Edit: this does involve poaching from the local landed gentry though, which adds an illicit thrill to the proceedings.
(, Wed 30 Apr 2008, 17:31, closed)
Why
Would you try and use cheese and bread to catch fish?

Just use your beak like the rest of us.
(, Wed 30 Apr 2008, 17:31, closed)
I'm jealous
You both have beaks. I just have a crack.
(, Wed 30 Apr 2008, 17:32, closed)
McCowan's Highland Toffee?
FUCK YEAH!


I haven't got any teeth left now though.

*EDIT* Cheerios everyone!
(, Wed 30 Apr 2008, 17:33, closed)
@ CHCB
Yes, I think you're right. I'm only kidding myself when I say that we have a natural calmness.

@PoD
How do you type then? With your beak?
(, Wed 30 Apr 2008, 17:33, closed)
@ Bert
Bye bye monkey!
(, Wed 30 Apr 2008, 17:36, closed)
Hmm
I feel I may not have thought the typing thing through properly. Lets go with typing with the beak. That seems to work.

*waves*

Bye Bert!
(, Wed 30 Apr 2008, 17:36, closed)
cheerio
simian sex-fiend.
(, Wed 30 Apr 2008, 17:37, closed)
PoD
Doesn't it give you a headache? All that pounding your head backwards and forwards?




*EDIT* And the typing
(, Wed 30 Apr 2008, 17:37, closed)
Hmm cont.
Continues to think that he hasn't though this through fully. Hmm.

Lets go instead with that I have one of those cool things that reads your pupil movement and translates it into words.

Yes, eyes.

I actually did bang my head off a wall quite a lot earlier.
(, Wed 30 Apr 2008, 17:41, closed)
PoD
But only one eye at a time...as yours are on the side of your head.


You really haven't thought this one through have you?

;)
(, Wed 30 Apr 2008, 17:44, closed)
No
No I have not.

Would you care to come up with a suitable solution for me?
(, Wed 30 Apr 2008, 17:47, closed)
You're really a monkey
(opposable thumbs you see), simply dressed up as a penguin.


*EDIT* I have just realised the flaw in that solution....you'll become the victim to the Albert Kaol Trio of Monkeygoateers.
(, Wed 30 Apr 2008, 17:48, closed)
Truly Efficient Fishing
Involves a judicious amount of High Explosives.

And a net.

Then take the rest of the afternoon off.


(Don't use too much or your fish will be not only minced, but pre-cooked and thinly coated over the surrounding countryside).


(And policemen come)
(, Wed 30 Apr 2008, 17:49, closed)
Noooo
I don't want to be a monkey, it will only result in getting attacked by several people around here.

I am in fact 100% penguin.

That's what you have to work with.
(, Wed 30 Apr 2008, 17:50, closed)
Osok
Sounds like you're speaking from personal experience....


PoD - I shall consider this one.

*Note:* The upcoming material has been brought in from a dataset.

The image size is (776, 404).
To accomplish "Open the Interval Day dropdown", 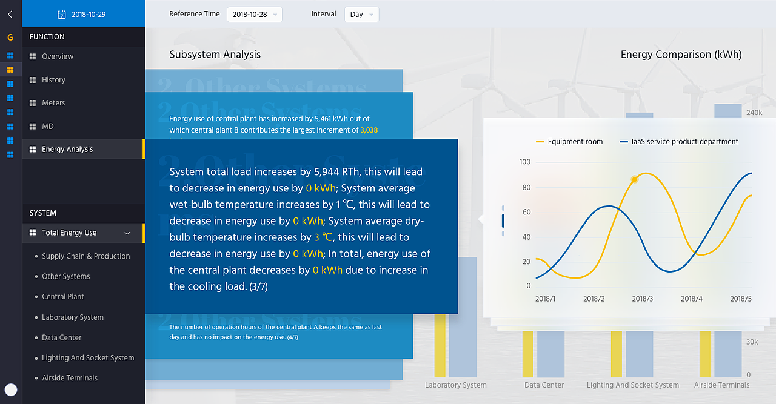I will (361, 15).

I'm inclined to think maybe (if you're unwilling to become simian) that perhaps you could have wing/fingers like the penguin in the Aardman films.
(, Wed 30 Apr 2008, 17:52, closed)
Oooo
Now there be a good idea.

Fingers on the ends of my wings. Now there's a good solution.

Mmmm, wings.
(, Wed 30 Apr 2008, 17:54, closed)
*whistles innocently*
Who me?

Honest, M'Lud, I would never dream of such a beastly and heinious act in any way.

I'll stick to blowing up chicken-imprisoning fences and freeing my poor brethren....



...damn.

Quack.

PPLF* - the struggle goes on.



*Paltry Poultry Liberation Front. Not to be confused with the Poorly Poultry LF, the Pottery Poultry LF, or the Paramilitary Poultry LF (Officials). Splitters.
(, Wed 30 Apr 2008, 17:59, closed)
Right, I'm back again, who missed me?
Babe, I'm back again,
Babe, where have you been...?

I'll tell you where I've been, up to London to see the Queen.